Portrait of Stephen F. Austin

Source: Stephen F. Austin, Maksim, Wikimedia

Stephen F. Austin held the first land grant that brought the first 300 families to Texas.

Mier y Terán Report

In 1828, the Mexican government sent General Manuel de Mier y Terán on a mission to determine the United States-Mexico boundaries between the Red and Sabine rivers. Mier y Terán’s mission also included studying the number of Anglo-American settlers in Texas and determining the attitudes of those living in Texas. He traveled from Laredo to Nacogdoches, noting information about the lives of those influencing Texas at the time.

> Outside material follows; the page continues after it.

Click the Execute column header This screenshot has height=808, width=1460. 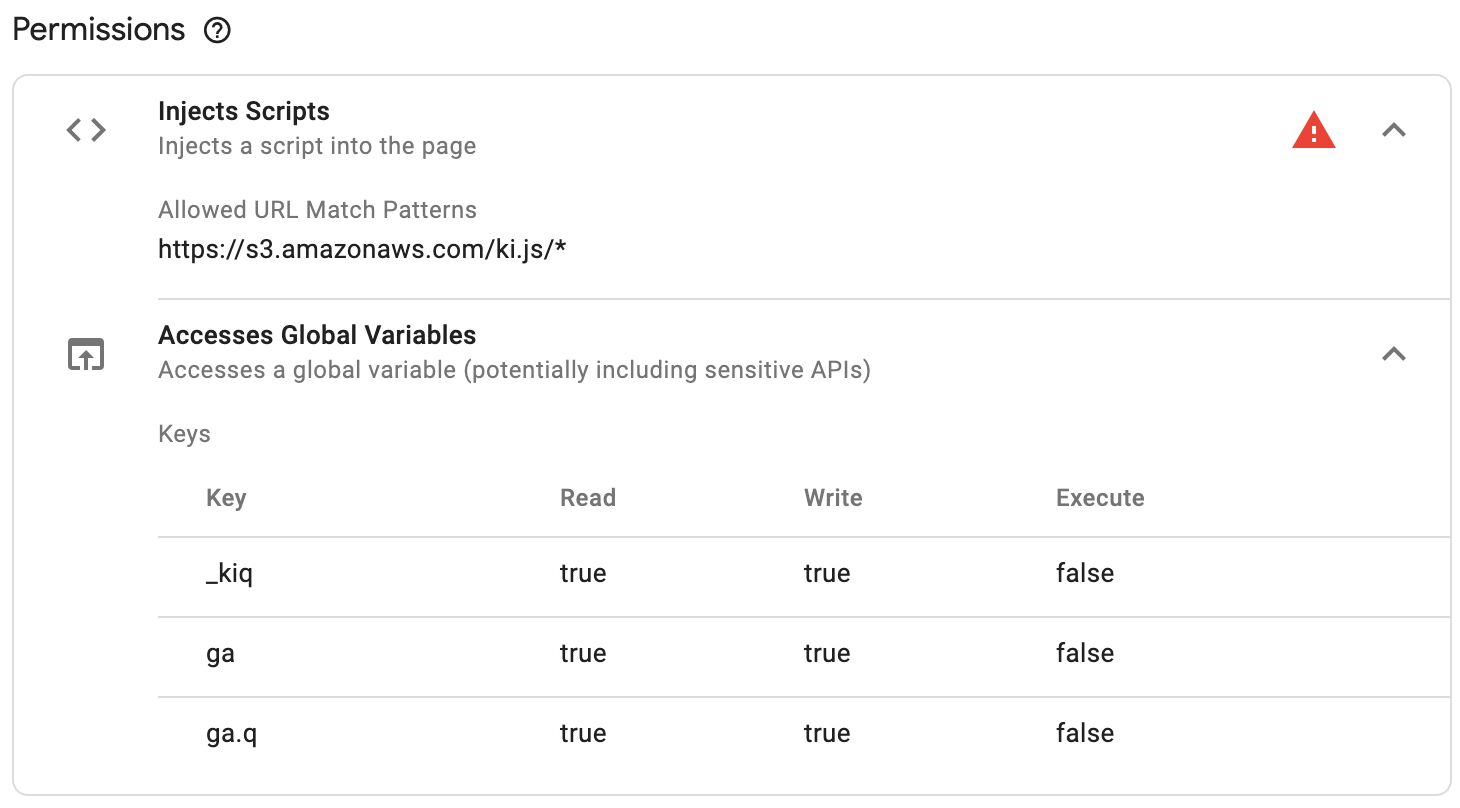pyautogui.click(x=1100, y=498)
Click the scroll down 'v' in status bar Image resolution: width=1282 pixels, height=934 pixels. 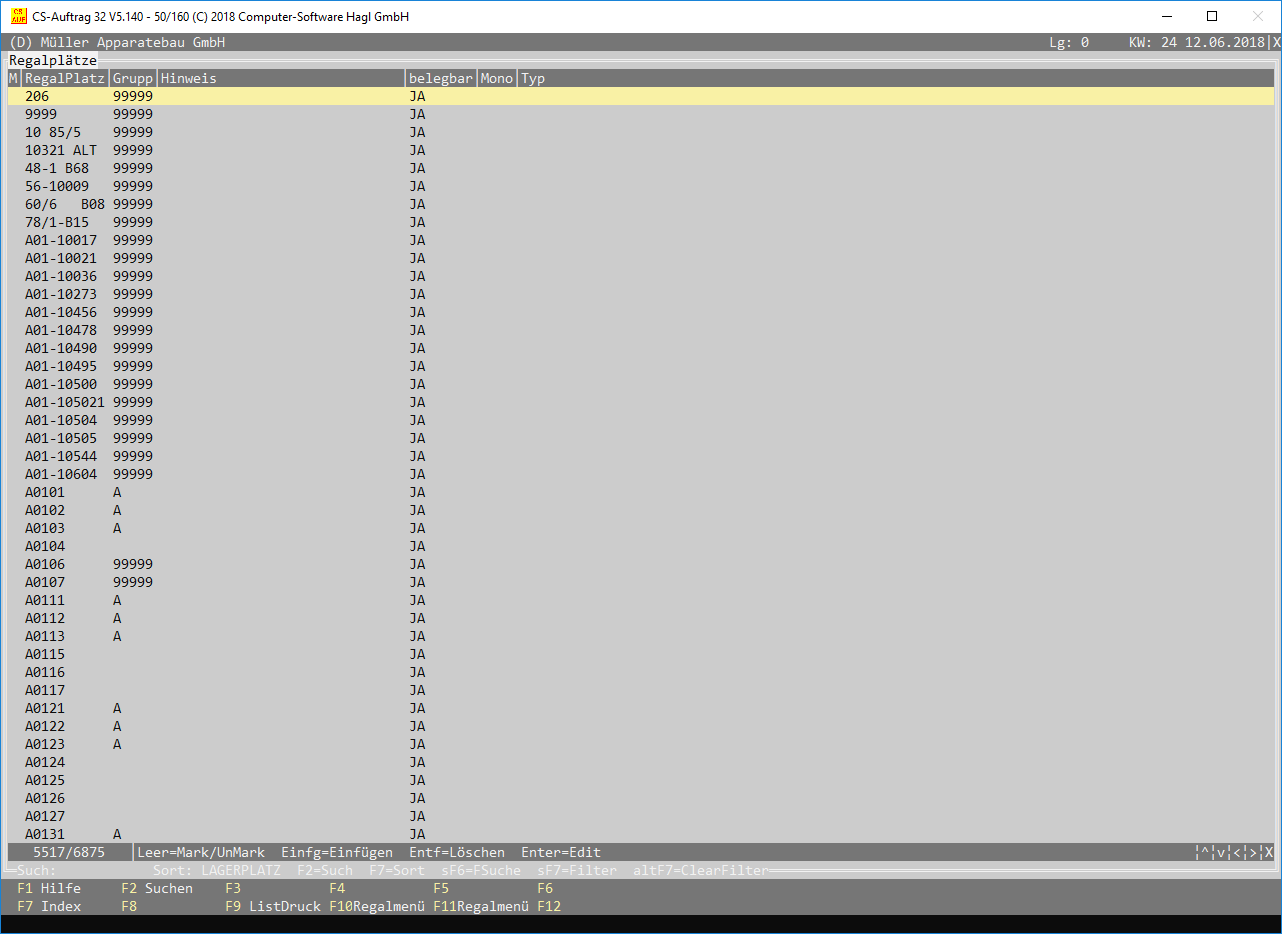(x=1221, y=853)
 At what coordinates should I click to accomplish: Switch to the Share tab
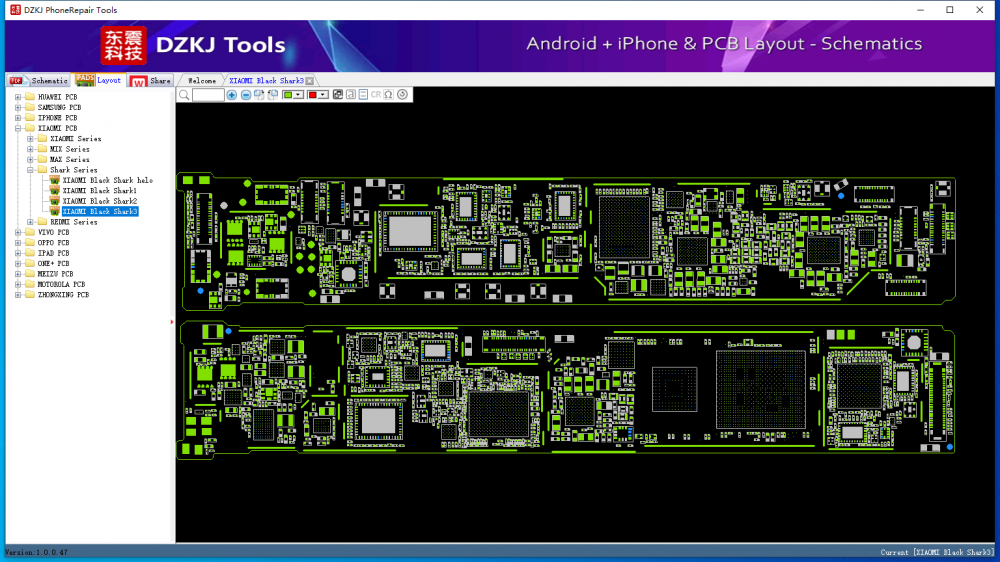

portrait of Manuel de Mier y Terán

Source: Manuel Mier y Teran, Tatehuari, Wikimedia

Read the excerpts below from Mier y Terán’s report and answer the questions that follow in your notes.

“As one covers the distance from Béjar to this town, he will note that Mexican influence is proportionately diminished until on arriving in this place he will see that it is almost nothing. And indeed, whence could such influence come? Hardly from superior numbers in population, since the ratio of Mexicans to foreigners is one to ten; certainly not from the superior character of the Mexican population, for exactly the opposite is true, the Mexicans of this town comprising what in all countries is called the lowest class-the very poor and very ignorant.”

    -Excerpt from Mier y Terán Report, Nacogdoches, June 30, 1828

Analyzing the excerpt: What happened to the Mexican influence in Nacogdoches? What did Mier y Terán cite as the reason for this change?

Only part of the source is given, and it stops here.